• Instructions to follow:
Taking the records line by line, how many lines contain the word "computer"? Answer with the number only.
[Extracted data Boundary: Start]
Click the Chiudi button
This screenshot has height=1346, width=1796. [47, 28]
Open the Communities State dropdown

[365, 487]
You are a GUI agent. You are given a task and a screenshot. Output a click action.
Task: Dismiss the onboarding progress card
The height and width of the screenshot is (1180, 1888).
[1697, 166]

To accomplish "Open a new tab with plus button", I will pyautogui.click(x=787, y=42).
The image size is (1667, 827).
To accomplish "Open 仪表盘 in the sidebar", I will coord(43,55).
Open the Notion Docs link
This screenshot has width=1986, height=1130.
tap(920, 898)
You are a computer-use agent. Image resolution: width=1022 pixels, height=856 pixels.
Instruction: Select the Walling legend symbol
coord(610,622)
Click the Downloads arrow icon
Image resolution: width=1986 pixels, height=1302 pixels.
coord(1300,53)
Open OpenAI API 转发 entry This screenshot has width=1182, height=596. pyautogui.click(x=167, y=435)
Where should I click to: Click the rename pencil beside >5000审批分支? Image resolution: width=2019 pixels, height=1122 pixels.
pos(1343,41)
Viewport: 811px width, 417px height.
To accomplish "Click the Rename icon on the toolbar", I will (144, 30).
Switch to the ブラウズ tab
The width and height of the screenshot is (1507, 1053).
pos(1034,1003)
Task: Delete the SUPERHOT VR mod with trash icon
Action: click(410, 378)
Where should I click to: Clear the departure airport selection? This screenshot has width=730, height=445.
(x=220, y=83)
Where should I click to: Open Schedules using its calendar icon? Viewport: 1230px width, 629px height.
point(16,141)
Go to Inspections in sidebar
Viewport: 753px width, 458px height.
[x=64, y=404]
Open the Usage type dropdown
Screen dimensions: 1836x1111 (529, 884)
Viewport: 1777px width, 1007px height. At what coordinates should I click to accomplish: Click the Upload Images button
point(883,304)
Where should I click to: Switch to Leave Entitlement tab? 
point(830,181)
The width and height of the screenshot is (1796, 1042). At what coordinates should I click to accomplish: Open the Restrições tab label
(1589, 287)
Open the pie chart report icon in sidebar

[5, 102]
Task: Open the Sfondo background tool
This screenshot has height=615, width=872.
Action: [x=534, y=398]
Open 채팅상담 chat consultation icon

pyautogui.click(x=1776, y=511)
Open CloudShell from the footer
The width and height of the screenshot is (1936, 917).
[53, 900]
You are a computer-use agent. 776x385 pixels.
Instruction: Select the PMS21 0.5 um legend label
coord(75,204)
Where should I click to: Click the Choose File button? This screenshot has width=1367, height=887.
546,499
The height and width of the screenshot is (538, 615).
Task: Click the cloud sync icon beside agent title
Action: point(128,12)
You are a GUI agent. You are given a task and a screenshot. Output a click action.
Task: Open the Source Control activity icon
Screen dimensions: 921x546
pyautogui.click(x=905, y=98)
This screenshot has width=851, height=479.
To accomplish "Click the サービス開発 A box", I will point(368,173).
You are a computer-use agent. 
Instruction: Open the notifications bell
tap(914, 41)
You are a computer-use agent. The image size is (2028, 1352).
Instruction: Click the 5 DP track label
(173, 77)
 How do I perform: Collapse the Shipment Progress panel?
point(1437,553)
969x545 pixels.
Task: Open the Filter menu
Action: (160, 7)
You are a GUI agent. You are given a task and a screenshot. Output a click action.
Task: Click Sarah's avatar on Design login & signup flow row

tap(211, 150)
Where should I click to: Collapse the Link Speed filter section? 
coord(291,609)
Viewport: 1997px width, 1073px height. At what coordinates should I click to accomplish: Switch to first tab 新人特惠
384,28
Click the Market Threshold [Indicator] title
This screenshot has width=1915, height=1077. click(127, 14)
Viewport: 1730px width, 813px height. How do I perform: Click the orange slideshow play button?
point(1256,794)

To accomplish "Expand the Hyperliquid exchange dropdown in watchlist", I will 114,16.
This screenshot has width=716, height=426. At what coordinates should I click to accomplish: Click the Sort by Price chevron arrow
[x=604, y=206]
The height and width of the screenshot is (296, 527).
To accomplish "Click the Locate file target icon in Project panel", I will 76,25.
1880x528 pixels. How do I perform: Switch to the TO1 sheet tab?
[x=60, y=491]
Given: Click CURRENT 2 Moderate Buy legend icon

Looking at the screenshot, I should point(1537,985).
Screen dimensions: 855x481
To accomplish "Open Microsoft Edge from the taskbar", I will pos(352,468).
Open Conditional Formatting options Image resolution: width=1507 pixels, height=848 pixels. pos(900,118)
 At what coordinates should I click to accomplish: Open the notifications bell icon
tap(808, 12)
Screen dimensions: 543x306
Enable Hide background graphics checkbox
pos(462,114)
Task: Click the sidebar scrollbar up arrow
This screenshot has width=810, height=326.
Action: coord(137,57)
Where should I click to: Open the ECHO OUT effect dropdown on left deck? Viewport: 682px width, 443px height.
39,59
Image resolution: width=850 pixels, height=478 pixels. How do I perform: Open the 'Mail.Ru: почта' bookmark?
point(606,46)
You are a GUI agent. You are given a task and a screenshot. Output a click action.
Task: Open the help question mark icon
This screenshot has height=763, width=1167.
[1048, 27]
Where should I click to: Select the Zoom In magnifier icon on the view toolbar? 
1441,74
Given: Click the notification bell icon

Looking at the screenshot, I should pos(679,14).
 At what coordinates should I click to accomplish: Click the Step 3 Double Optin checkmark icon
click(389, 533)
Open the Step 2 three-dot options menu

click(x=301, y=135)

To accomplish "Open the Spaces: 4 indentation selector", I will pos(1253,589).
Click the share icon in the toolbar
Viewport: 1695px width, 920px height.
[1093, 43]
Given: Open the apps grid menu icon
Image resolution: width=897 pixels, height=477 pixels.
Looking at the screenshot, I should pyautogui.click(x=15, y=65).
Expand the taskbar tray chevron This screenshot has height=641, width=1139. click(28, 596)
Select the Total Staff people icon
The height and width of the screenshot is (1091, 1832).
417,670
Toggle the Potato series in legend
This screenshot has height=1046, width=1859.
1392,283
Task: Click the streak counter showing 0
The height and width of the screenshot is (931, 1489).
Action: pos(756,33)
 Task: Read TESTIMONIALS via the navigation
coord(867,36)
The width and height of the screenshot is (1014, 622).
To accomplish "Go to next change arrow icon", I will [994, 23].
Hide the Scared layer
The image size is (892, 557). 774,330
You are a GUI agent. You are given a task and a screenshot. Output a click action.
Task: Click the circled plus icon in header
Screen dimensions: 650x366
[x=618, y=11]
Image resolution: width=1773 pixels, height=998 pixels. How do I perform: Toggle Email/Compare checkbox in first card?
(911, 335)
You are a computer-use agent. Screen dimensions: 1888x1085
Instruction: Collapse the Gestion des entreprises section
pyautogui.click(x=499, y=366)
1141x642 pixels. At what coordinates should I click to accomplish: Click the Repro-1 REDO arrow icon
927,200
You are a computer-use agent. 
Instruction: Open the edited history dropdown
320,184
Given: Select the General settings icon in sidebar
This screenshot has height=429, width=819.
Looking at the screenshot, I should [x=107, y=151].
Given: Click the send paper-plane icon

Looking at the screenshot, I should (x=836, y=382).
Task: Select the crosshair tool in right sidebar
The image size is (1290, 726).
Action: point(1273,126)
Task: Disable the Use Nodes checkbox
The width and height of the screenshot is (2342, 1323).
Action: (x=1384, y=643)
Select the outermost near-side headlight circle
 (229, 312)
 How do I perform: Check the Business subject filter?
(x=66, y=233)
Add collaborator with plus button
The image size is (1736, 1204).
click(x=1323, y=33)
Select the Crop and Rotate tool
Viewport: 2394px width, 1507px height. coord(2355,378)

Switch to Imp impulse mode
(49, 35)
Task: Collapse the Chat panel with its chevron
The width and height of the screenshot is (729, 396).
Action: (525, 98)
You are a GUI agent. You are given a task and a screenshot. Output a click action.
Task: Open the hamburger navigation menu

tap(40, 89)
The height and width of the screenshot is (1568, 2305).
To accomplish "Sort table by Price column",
[Extracted data Boundary: End]
• Response to the task:
6